The Supreme Court has released its long awaited judgment in the Mainzeal case (Yan v Mainzeal Property and Construction Limited (in liquidation) [2023] NZSC 113), ruling that the four directors of what was one of New Zealand’s biggest construction companies breached their duties as directors, and are liable for payment of the sum of $39.8m plus interest to the liquidators.


Facing an increasing number of leaky building claims, Mainzeal’s financial position was precarious. Mainzeal was balance sheet insolvent from 2005, reliant on short-term bank facilities and reliant heavily on cash injections from parent companies. The latter arrangements were never formally recorded, and therefore never enforceable.

In 2013 Mainzeal went into receivership, owing $110m to unsecured creditors. The liquidators brought proceedings against the directors for reckless trading under section 135 of the Companies Act 1993 (Act) and for entering into contracts they could not reasonably believe the Company would be able to fulfil, breaching their duty under section 136 of the Act.

The Supreme Court decision

The directors argued that when assessing liability under section 135, it is not the court’s role to use hindsight to assess the correctness of business judgement, and that a more subjective approach should be taken. They argued the threshold for liability requires a director to recognise that certain actions are likely to create substantial risk of serious loss, and despite knowing this, continuing to act anyway. The Court rejected this and held that a subjective approach is inconsistent with the scheme of the Act, which requires directors to act with reasonable skill, care and diligence. They adopted a fault based approach, where negligence results in liability. The Court held that the directors should have stopped trading on 31 January 2011, and that trading beyond that date was reckless and a breach of section 135.

In appealing their liability under section 136, the directors argued that liability required affirmative action by specifically agreeing to incur an obligation, and that section 136 did not extend to obligations incurred in the ordinary course of trading. The Court held that when interpreting section 136, ‘agreeing to obligations’ has its ordinary meaning and therefore extends to obligations that are an inevitable consequence of continued trading. Accordingly, the Court found all obligations entered into after 5 July 2012, and the 4 major contracts entered into after this date constituted a breach of section 136. The Supreme Court took the view that the directors did not have reasonable grounds to believe that the Company would be able to continue to meet these obligations in the medium to long term.

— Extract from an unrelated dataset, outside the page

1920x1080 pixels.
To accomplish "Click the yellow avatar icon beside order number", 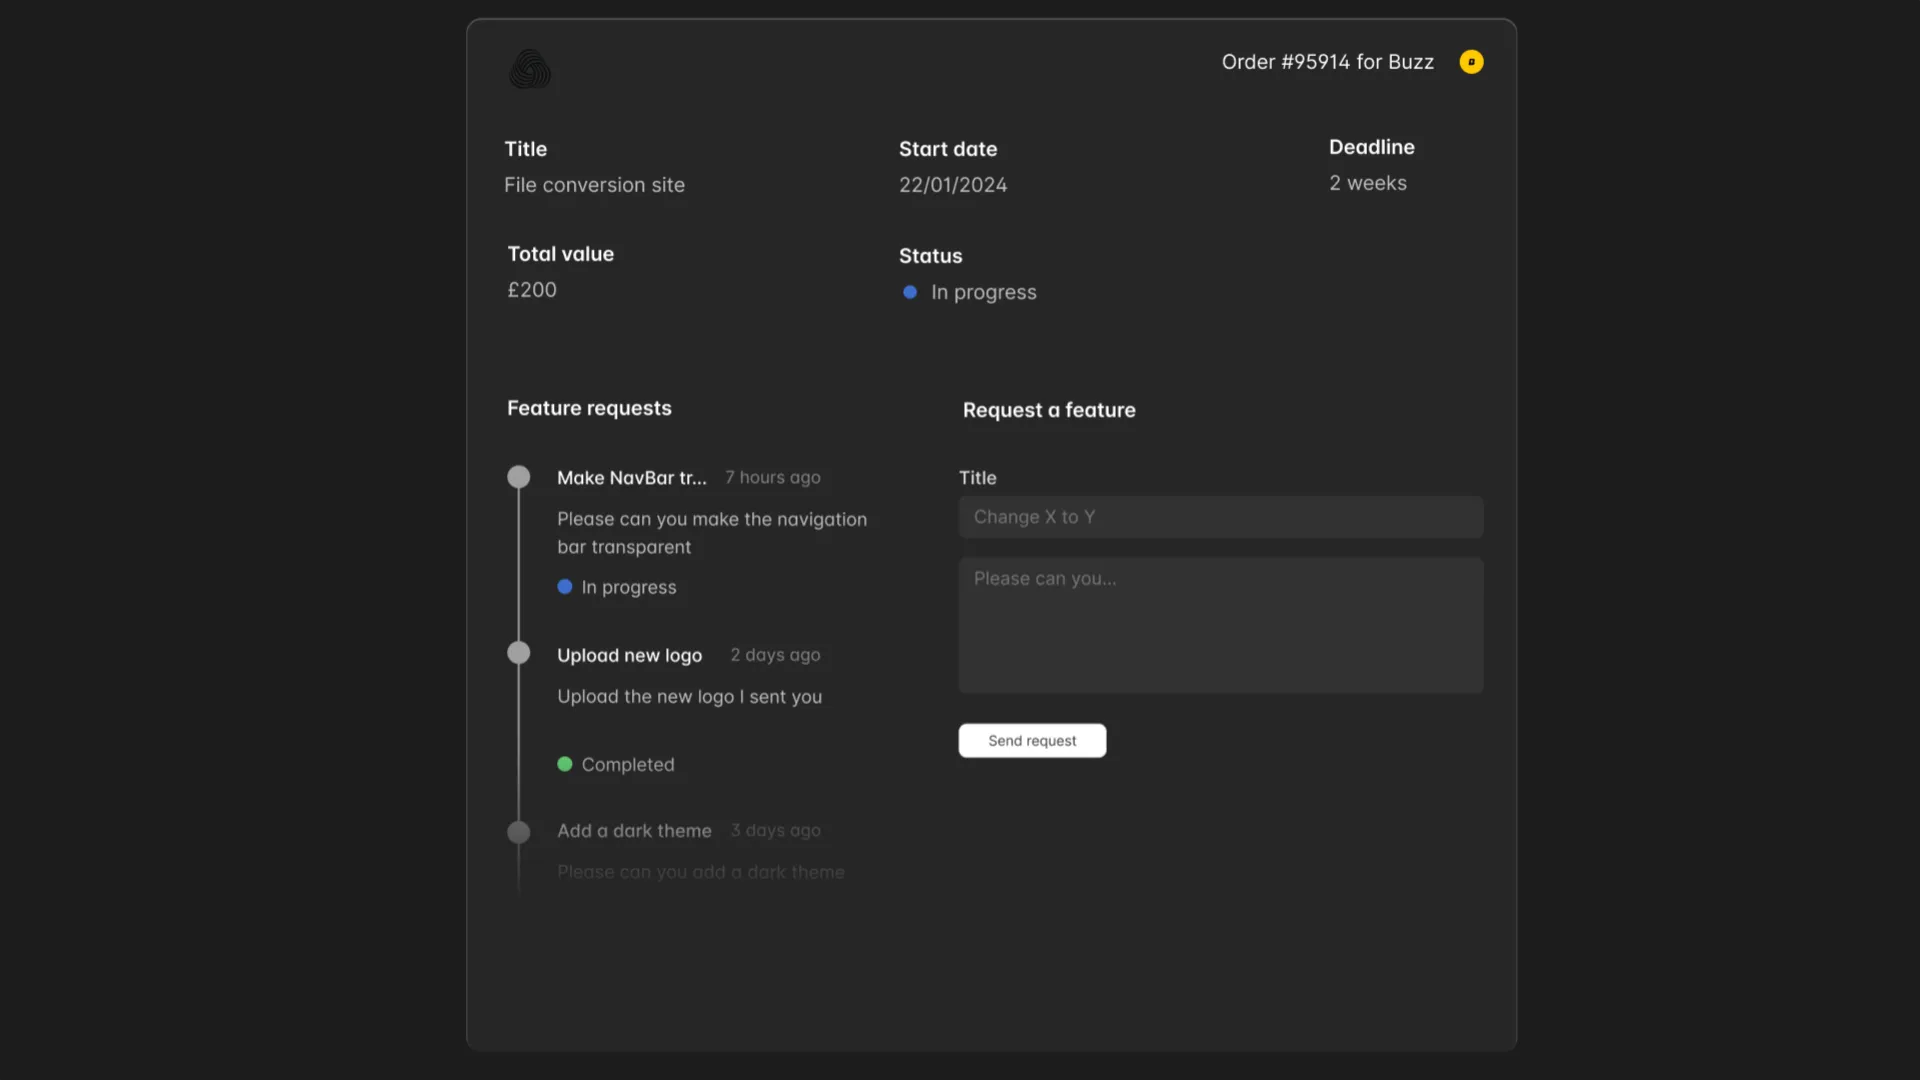I will [1471, 62].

One of the key shortcomings of the directors was the reliance on the unenforceable and informal assurances from the parent company that Mainzeal would continue to receive financial support. Whilst trading insolvent, it was unreasonable to rely on these unenforceable assurances of support without further investigation and obtaining a binding commitment from the parent company to provide that support.

What this means for you

This judgment reaffirms what a director should do when faced with a company in difficult circumstances and reinforces the Act’s requirements that a director act reasonably and diligently.

As a director, you have a continuing obligation to monitor the performance and prosperity of the company. Sections 135 and 136 require you to consider the economic interest of creditors when you are making decisions. When making these decisions the Courts have confirmed that you can take the time needed to take stock of the situation and properly consider your course of action. However, if you believe that there is risk of loss to creditors or have doubts that your company will be able to meet its obligations, then you need to be proactive in addressing these. This may require taking professional or expert advice from someone independent of the company to consider how those risks can be properly managed.